__SUPPLIED RECORDS__:
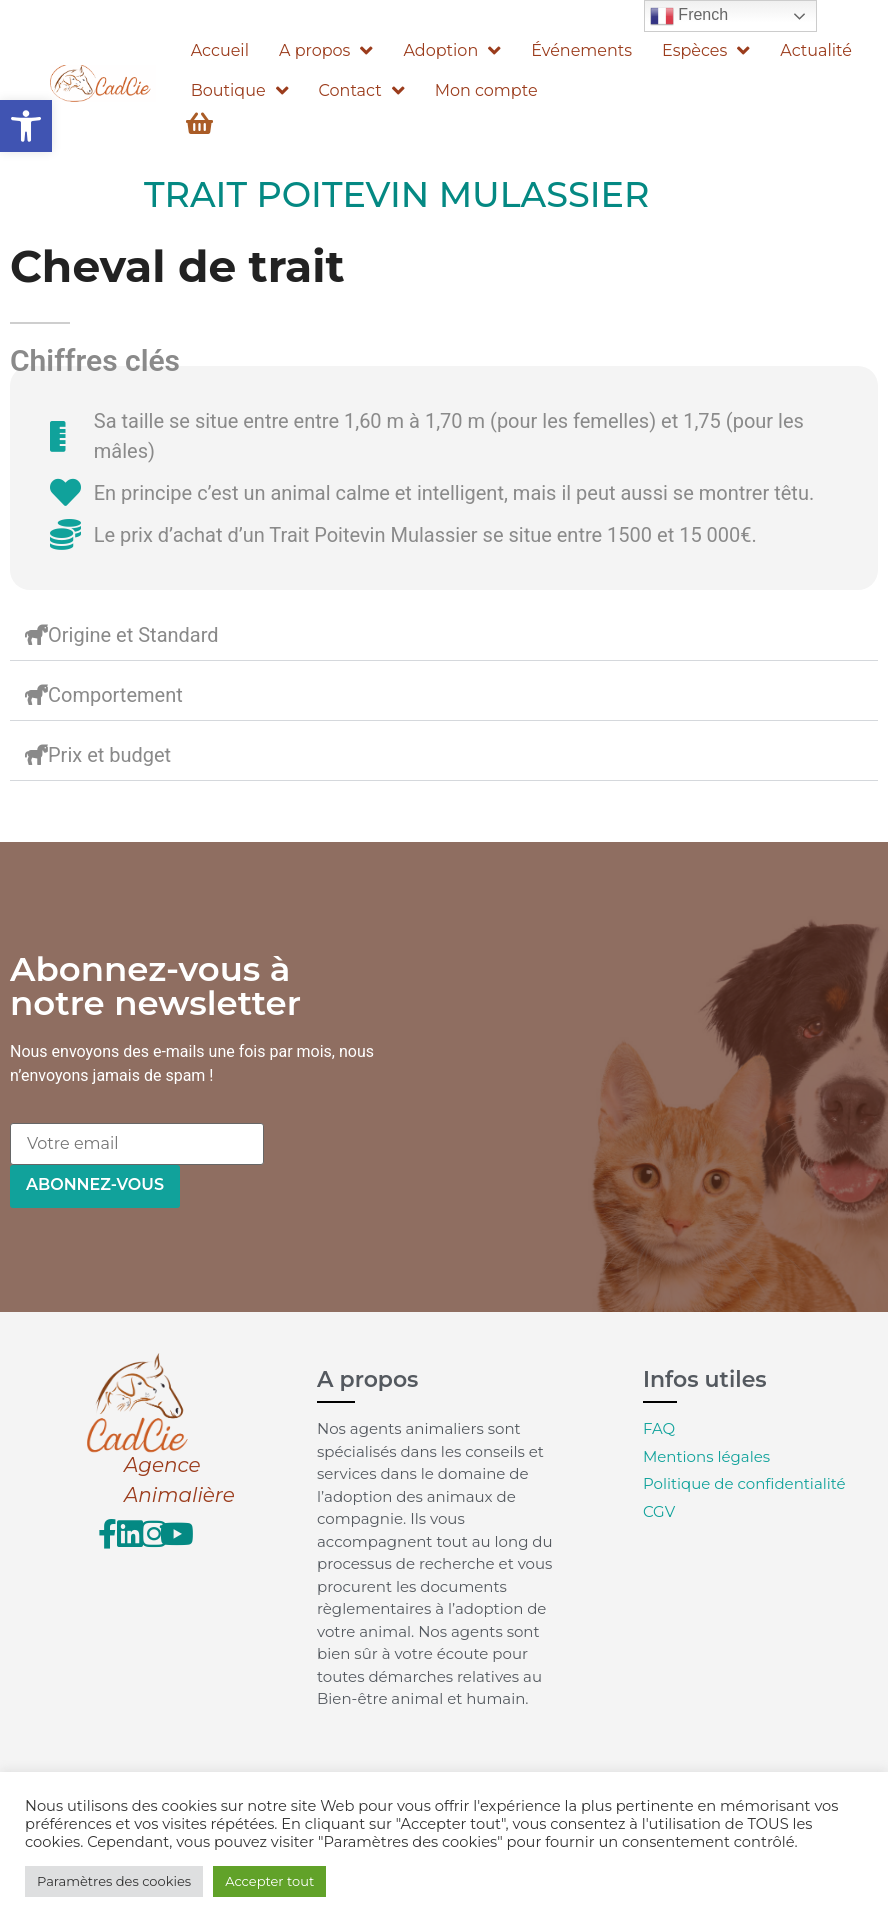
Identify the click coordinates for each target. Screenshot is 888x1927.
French (689, 16)
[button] (26, 126)
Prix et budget (109, 755)
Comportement (115, 695)
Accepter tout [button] (269, 1881)
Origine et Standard (133, 635)
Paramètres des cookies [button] (114, 1881)
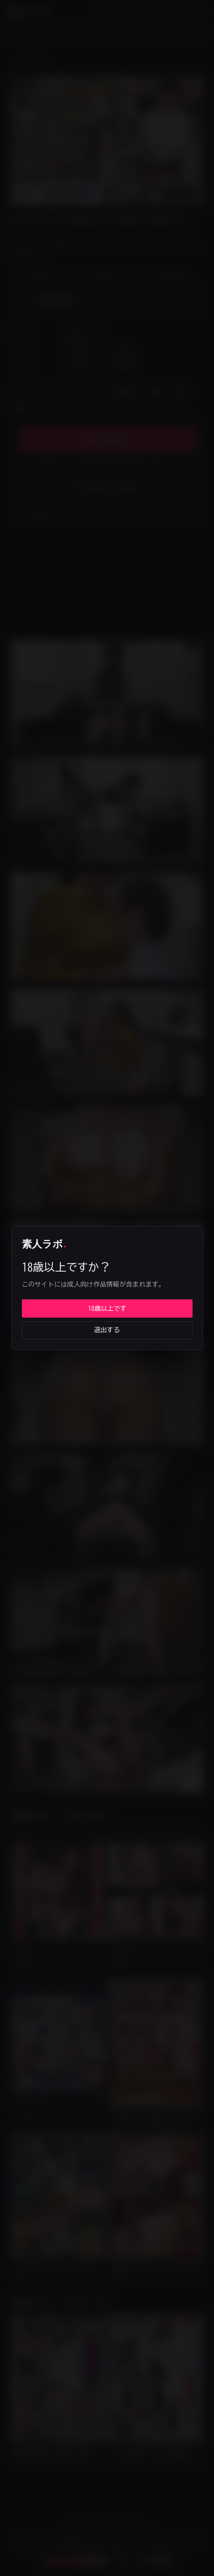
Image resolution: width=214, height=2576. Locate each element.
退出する (107, 1330)
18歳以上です (107, 1308)
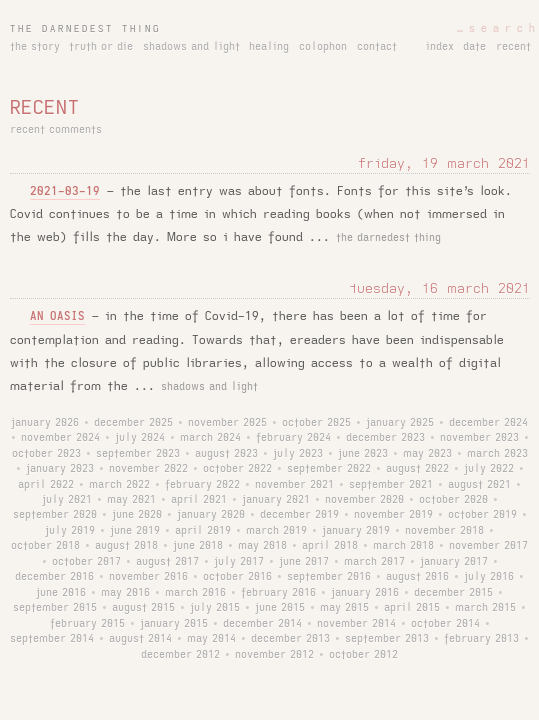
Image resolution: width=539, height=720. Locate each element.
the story (35, 47)
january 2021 (276, 500)
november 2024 (60, 438)
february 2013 (481, 639)
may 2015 (344, 608)
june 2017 (304, 562)
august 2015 (143, 608)
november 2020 (364, 500)
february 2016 (278, 593)
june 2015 (280, 608)
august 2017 (167, 562)
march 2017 (374, 562)
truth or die (101, 47)
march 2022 (119, 485)
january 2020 (211, 515)
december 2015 (453, 593)
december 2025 (133, 423)
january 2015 (174, 624)
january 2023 (60, 469)
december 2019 (299, 515)
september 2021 (391, 485)
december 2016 (54, 577)
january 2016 (365, 593)
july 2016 (489, 577)
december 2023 (385, 438)
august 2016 (417, 577)
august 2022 (417, 469)
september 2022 (329, 469)
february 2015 (87, 624)
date (474, 47)
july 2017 (239, 562)
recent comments (56, 130)
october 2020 (453, 500)
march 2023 (497, 454)
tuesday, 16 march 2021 (439, 288)
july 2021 (67, 500)
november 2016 (148, 577)
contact (377, 47)
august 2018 (126, 546)
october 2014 (445, 624)
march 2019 (276, 531)
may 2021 (131, 500)
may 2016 (125, 593)
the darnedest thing (85, 29)
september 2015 (55, 608)
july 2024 (140, 438)
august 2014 (140, 639)
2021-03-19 (65, 191)
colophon (323, 47)
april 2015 (412, 608)
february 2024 (293, 438)
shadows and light (191, 47)
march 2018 (403, 546)
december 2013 (290, 639)
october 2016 (237, 577)
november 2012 (274, 655)
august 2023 (226, 454)
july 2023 (298, 454)
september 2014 (52, 639)
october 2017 (86, 562)
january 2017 (454, 562)
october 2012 (363, 655)
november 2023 (479, 438)
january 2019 (356, 531)
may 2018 (262, 546)
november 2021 (294, 485)
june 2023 (363, 454)
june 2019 (135, 531)
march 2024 (210, 438)
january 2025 (400, 423)
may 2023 (427, 454)
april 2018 (330, 546)
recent (513, 47)
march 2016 (195, 593)
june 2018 (198, 546)
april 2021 (199, 500)
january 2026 (45, 423)
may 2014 (211, 639)
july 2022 (489, 469)
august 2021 (479, 485)
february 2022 (202, 485)
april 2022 (46, 485)
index (440, 47)
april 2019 (203, 531)
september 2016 (329, 577)
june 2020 (137, 515)
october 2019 (482, 515)
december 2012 (180, 655)
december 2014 (262, 624)
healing (269, 47)
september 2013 (387, 639)
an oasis (57, 316)
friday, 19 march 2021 (444, 163)
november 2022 (148, 469)
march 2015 (485, 608)
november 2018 (444, 531)
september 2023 (138, 454)
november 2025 (227, 423)
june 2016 (61, 593)
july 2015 (215, 608)
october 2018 (45, 546)
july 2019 (70, 531)
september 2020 (55, 515)
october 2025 (316, 423)
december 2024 (488, 423)
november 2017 (488, 546)
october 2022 (237, 469)
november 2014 (356, 624)
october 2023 (46, 454)
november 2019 (393, 515)
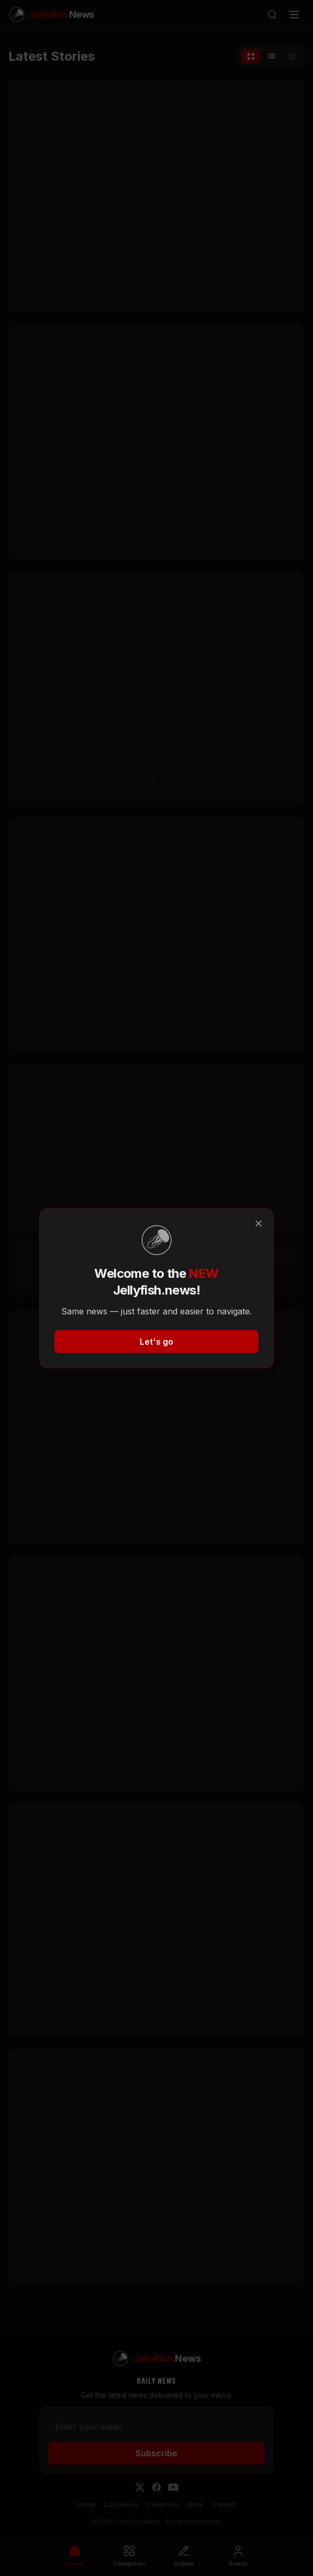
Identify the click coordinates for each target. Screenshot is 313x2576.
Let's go (156, 1341)
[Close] (258, 1223)
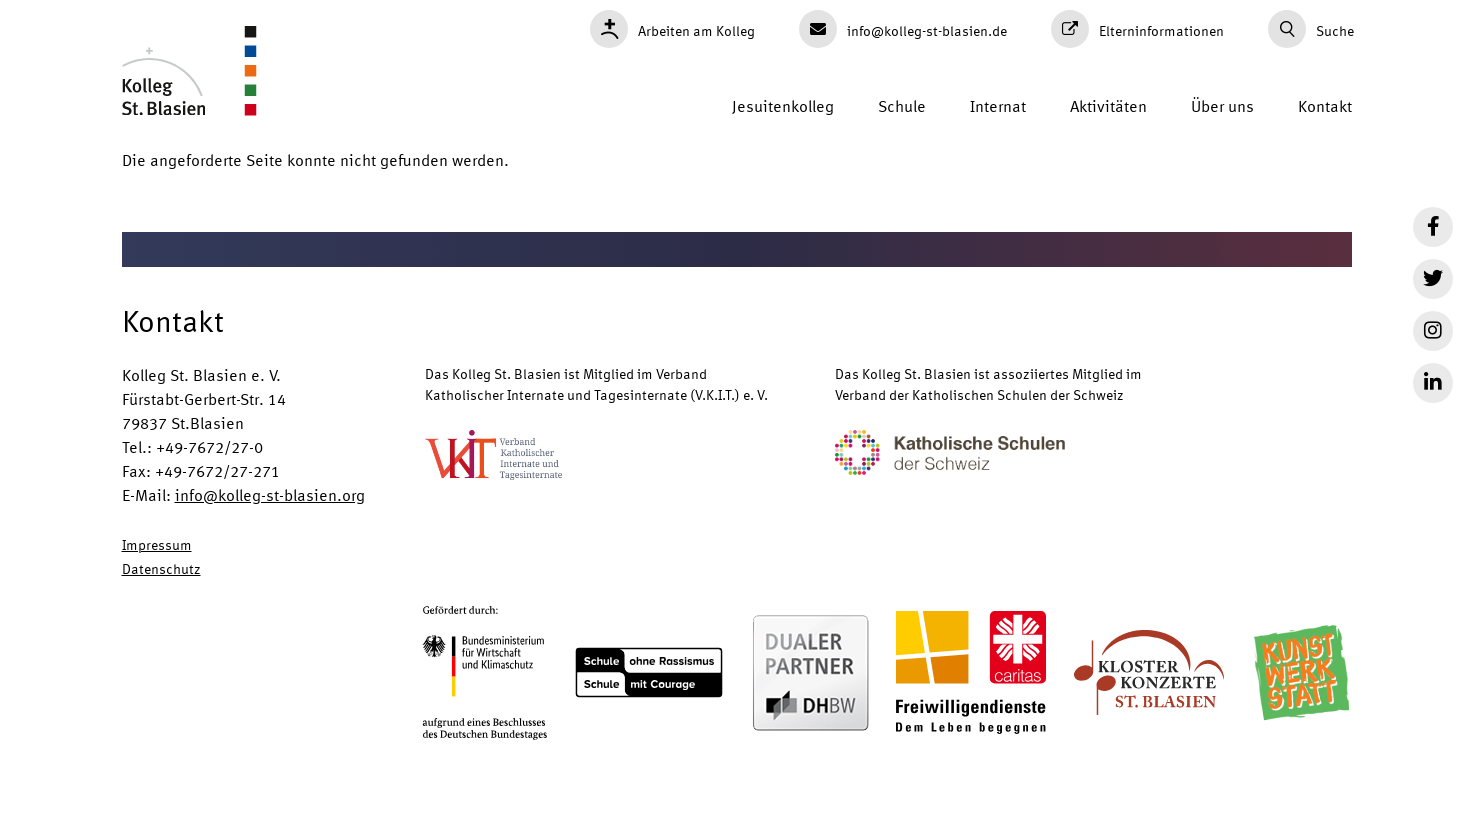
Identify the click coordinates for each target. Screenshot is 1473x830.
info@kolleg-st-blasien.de (903, 29)
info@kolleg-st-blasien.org (270, 494)
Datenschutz (161, 568)
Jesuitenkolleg (783, 105)
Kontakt (1325, 105)
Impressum (157, 544)
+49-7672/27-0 (209, 446)
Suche (1311, 29)
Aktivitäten (1108, 105)
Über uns (1222, 105)
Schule (902, 105)
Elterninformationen (1137, 29)
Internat (998, 105)
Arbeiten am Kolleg (672, 29)
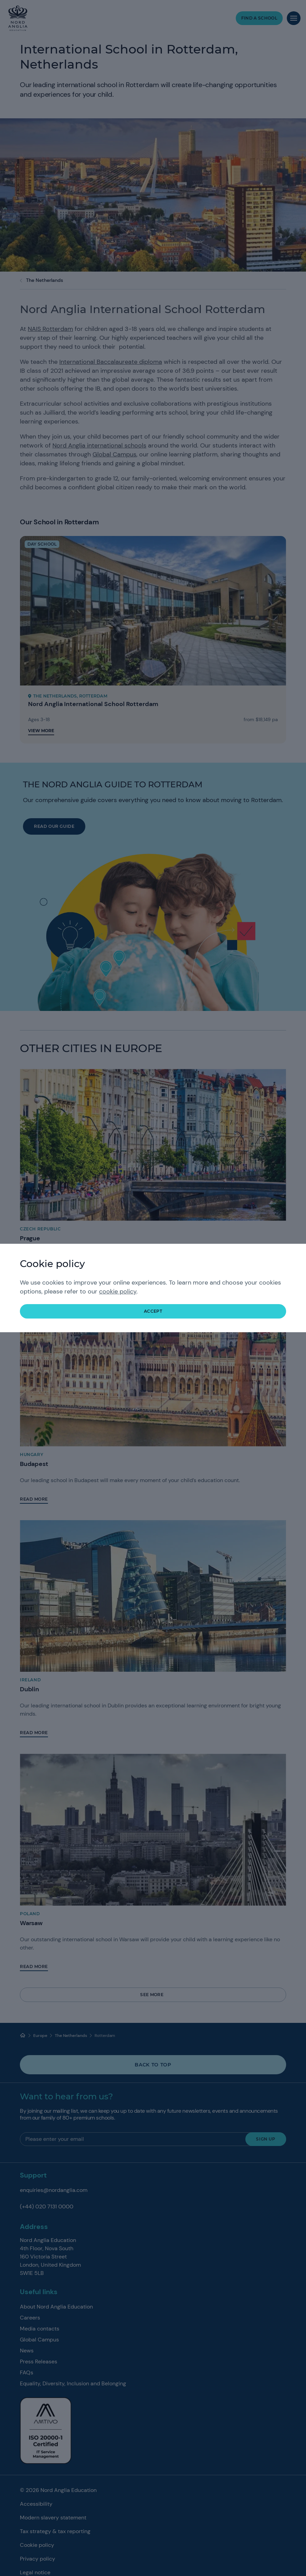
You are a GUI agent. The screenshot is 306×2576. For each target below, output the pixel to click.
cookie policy (117, 1291)
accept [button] (153, 1311)
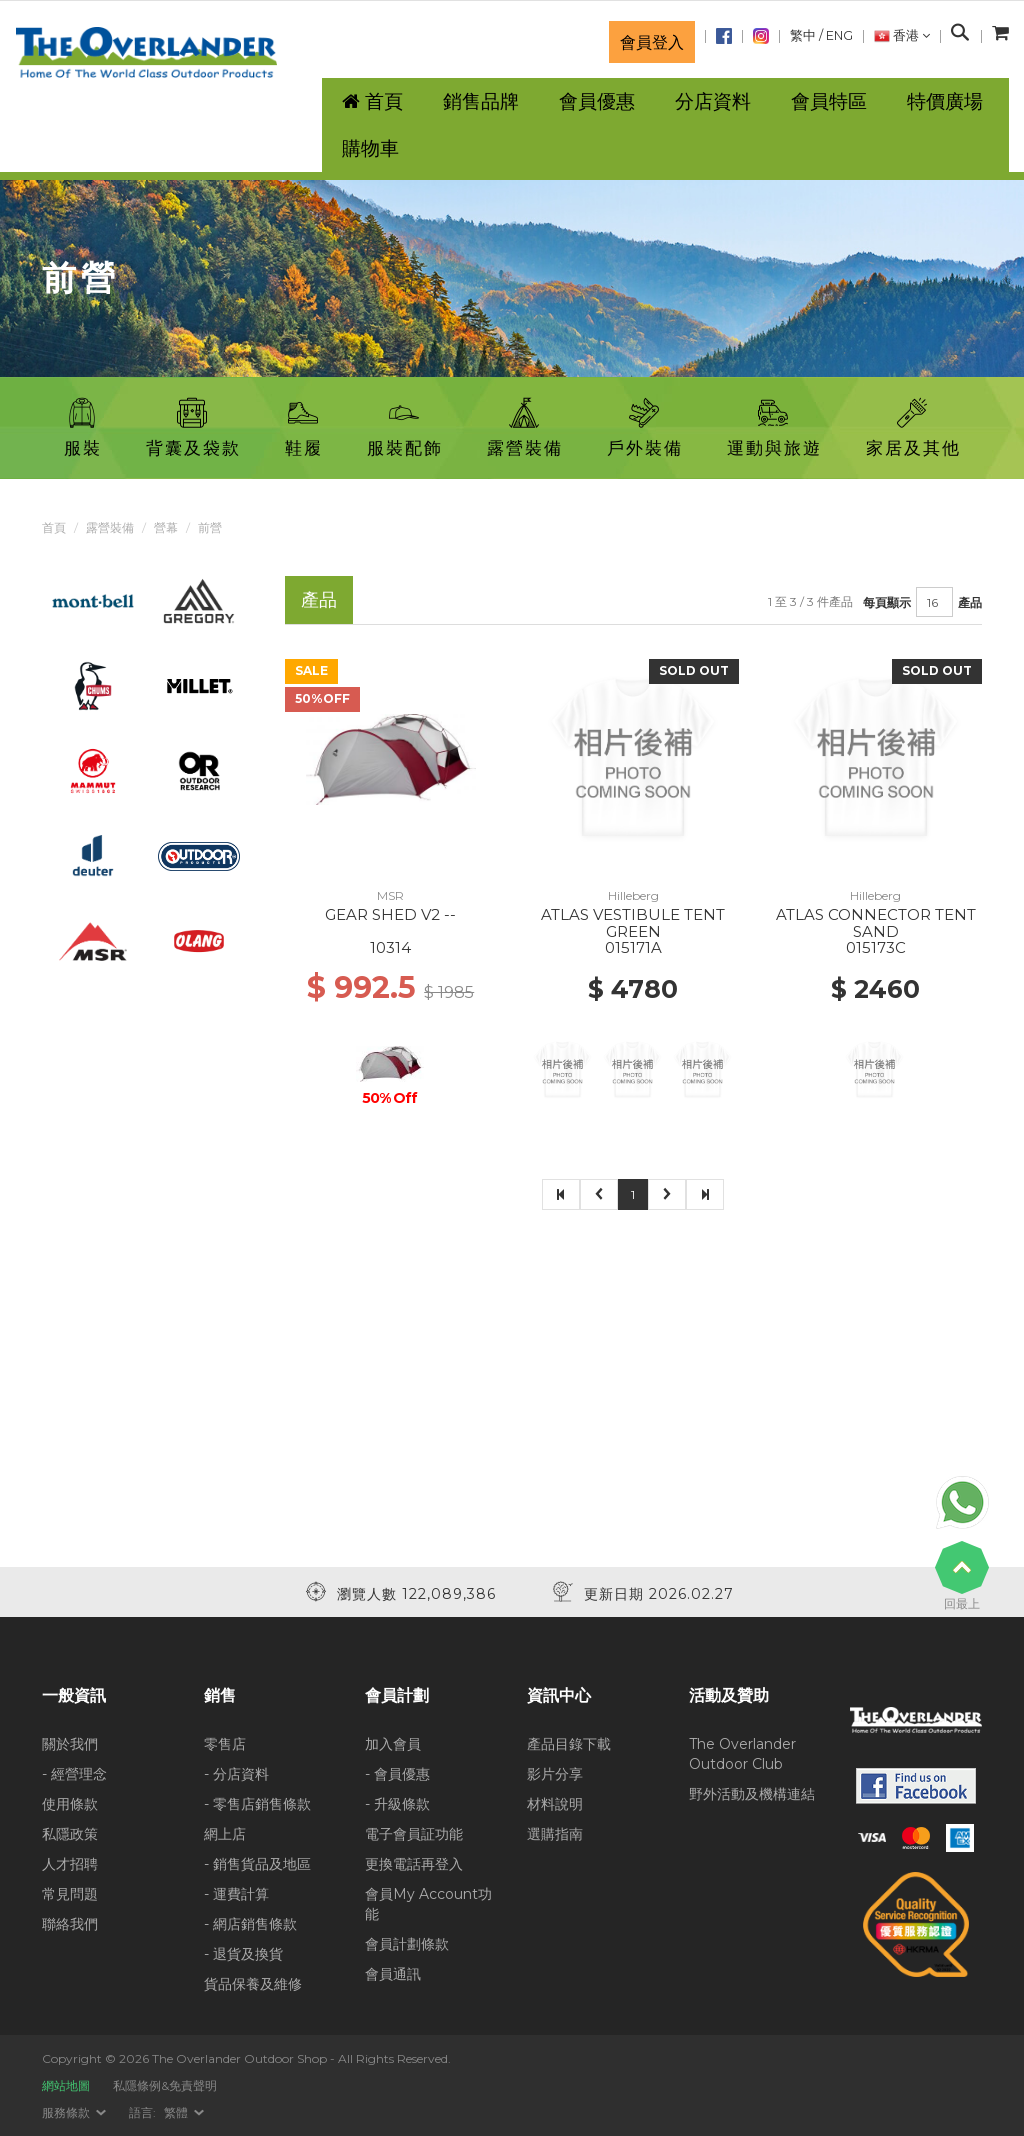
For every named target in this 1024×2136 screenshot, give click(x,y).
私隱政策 (70, 1834)
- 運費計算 (236, 1894)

__EXERCISE TASK__:
Starting at the row that contains "april 2018 (330, 546)" and ending with the row that contains "december 2014 (262, 624)", give those rows again with "index" changed to "archive" and nothing else altered. Include both end rows.

__ANSWER__:
april 2018 (330, 546)
recent (513, 47)
march 2016 (195, 593)
june 2018 (198, 546)
april 2021 (199, 500)
january 2026 (45, 423)
may 2014 (211, 639)
july 2022 (489, 469)
august 2021 (479, 485)
february 2022 (202, 485)
april 2022 (46, 485)
archive (440, 47)
april 2019 (203, 531)
september 2016 (329, 577)
june 2020 (137, 515)
october 2019 (482, 515)
december 2012 (180, 655)
december 2014 (262, 624)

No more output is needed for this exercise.